Discussion in 'Technical Analysis' started by zorrosg, Sep 3, 2006.

  1. zorrosg


    I'm sure everyone has been through this before. You get into a position, and then it moves against you but you fail to execute your stop, thinking to give it a day or two more to wait for a bounce. Few days later, the price has eroded even more seriously and you are now in a difficult position of deciding whether to sell out at what could likely be the low price of the week in order to control the damage, or to tough it out for while more waiting for a bounce to the price. What would most of you do in this situation, and what has been your experience?
    I've observed that after failing to execute an early stop, often one then ends up selling at the lowest price of the day or week. But sometimes when we tough it out, then we really get into big trouble after that, and a minor loss can become life threatening.
  2. KS96


    You clearly lost control of the trade.
    Get out and move on.
  3. Think like a boxer - if I'm down a certain percentage of the portfolio, I consider myself to have been KO'ed and just get the heck out of the position. Imagine a boxer who just got knocked out and despite his body telling him otherwise, he keeps getting up only to get pounded again and again. Is that a smart way to have a longevity in your career? Or should he pack up and recover to fight another day? When I'm swing trading and don't use hard stops, my threshold is 2.5% of the portfolio. Before I reach that point, I'll scale in and out, hedge temporarily, etc. basically use everything in my arsenal in order to win, but once that point is reached, I consider myself KO'ed and I'm out, period.
  4. someone suggested to double up once u feel the heat is too much too bear...am not sure if this works or not and i wouldn't recommend it for small acct holders and inexperience traders...maybe it's worth a try if u really got to that point BUT..u need to place a stop on the whole position very close to your last entry and no butzz, if hit get out.
  5. Tell the bus driver to let you off at the next stop.:D

    Sorry...I couldn't resist.:p

  6. The problem with the double down approach is if it works!!

    Once you have tasted crack you will always find a way back!!

    What I mean by this analogy is if you make money by making a gamble your trading system or plan will gradually or quickly change from something rational to a roll of the dice.

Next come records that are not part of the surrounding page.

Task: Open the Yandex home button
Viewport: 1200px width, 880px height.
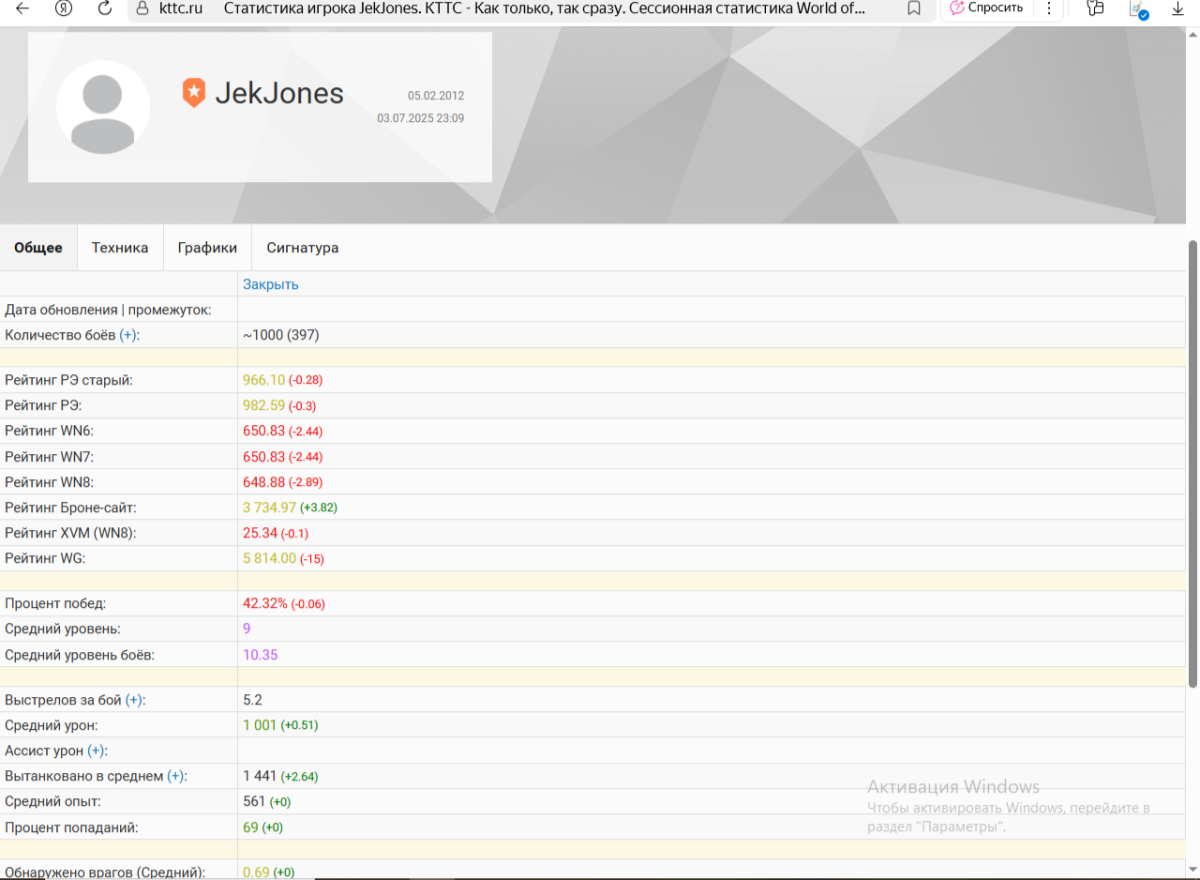Action: [64, 8]
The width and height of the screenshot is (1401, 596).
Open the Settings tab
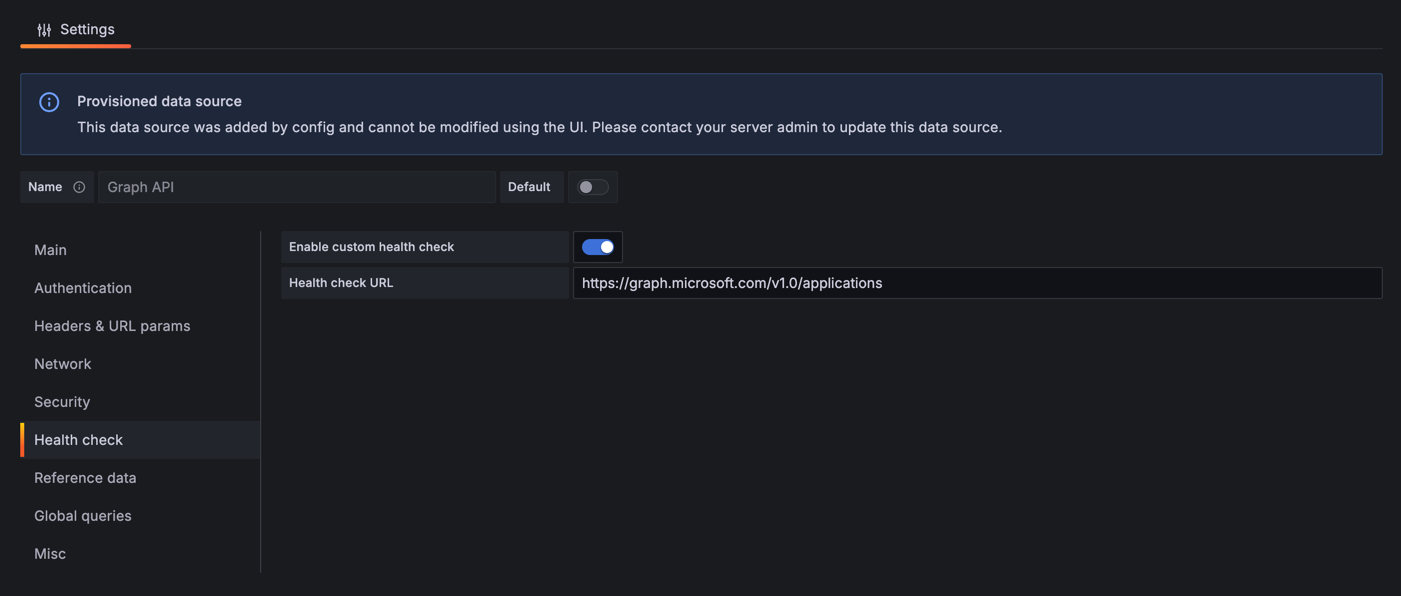(76, 30)
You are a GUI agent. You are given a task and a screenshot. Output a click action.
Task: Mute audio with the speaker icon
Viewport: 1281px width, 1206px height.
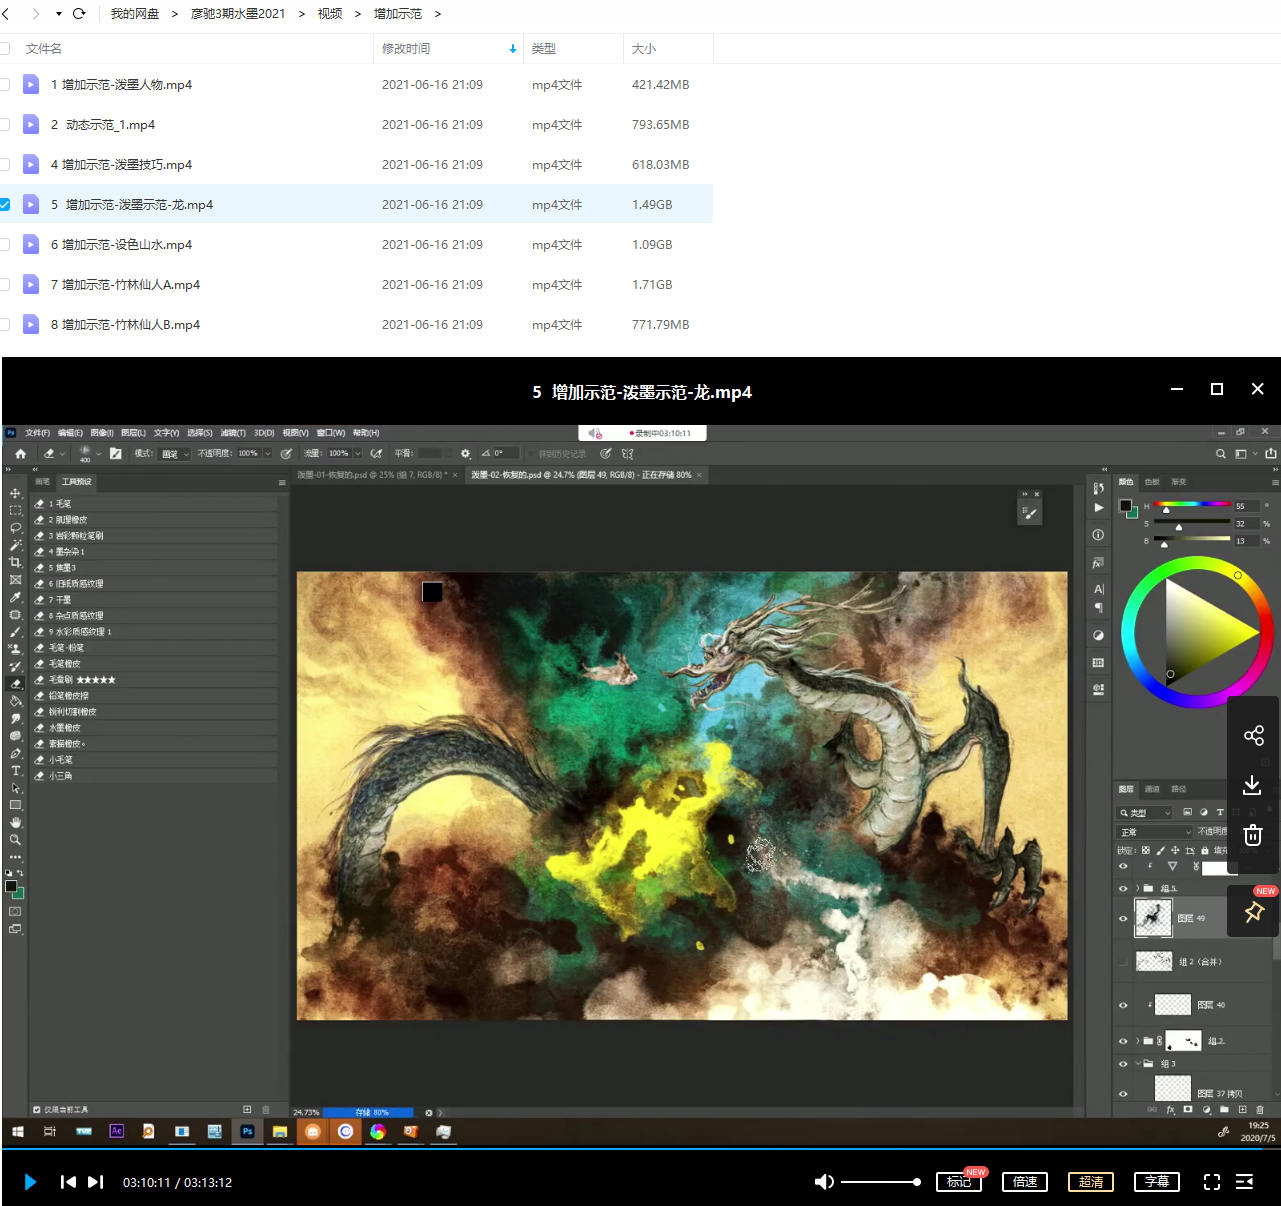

  7. Excellent point, Scalper...
  8. Usually, when I miss my stop, I curse loudly and roundly and just pay an offer or hit a bid. I then don't trade any new positions for a few days because I am obviously not trading smart.

    The exceptions are when there is a strong gap against me. If I'm suddenly down 20-30% and there was no reason for the move, I (quickly) try to find out WHY. If there is a good reason WHY that isn't overly hyped in the media/net, I'll get out and possibly reverse. If there isn't a clear reason why, and I'm down significantly enough that I'm already hurt much worse than I would normally be (30-40% loss vs 6-10% standard stop), I may wait for bargain hunters or a dead cat bounce to close out at a less horrendous loss (20% or so). That doesn't always work out, however. Usually, on any one position, a 50% loss is the maximum I will stomach before I simply must get out. That is a rare event, however. Good money management dictates better practices.
  9. The split second you fail to execute your stop in swing trading you become an investor on that particular issue. That ain't all bad, all the time, just know it when you do it.
    The split second one fails to execute on stop when day trading you just became a gambler. That too ain't all bad, all the time. Again, just be honest with yourself as to what type of situation you're in.
  10. Joab


    Take a picture of the chart and put it on your wall so that you have to look at it EVERY single day !!!!

    Make the pain as real as possible so that you never do that again.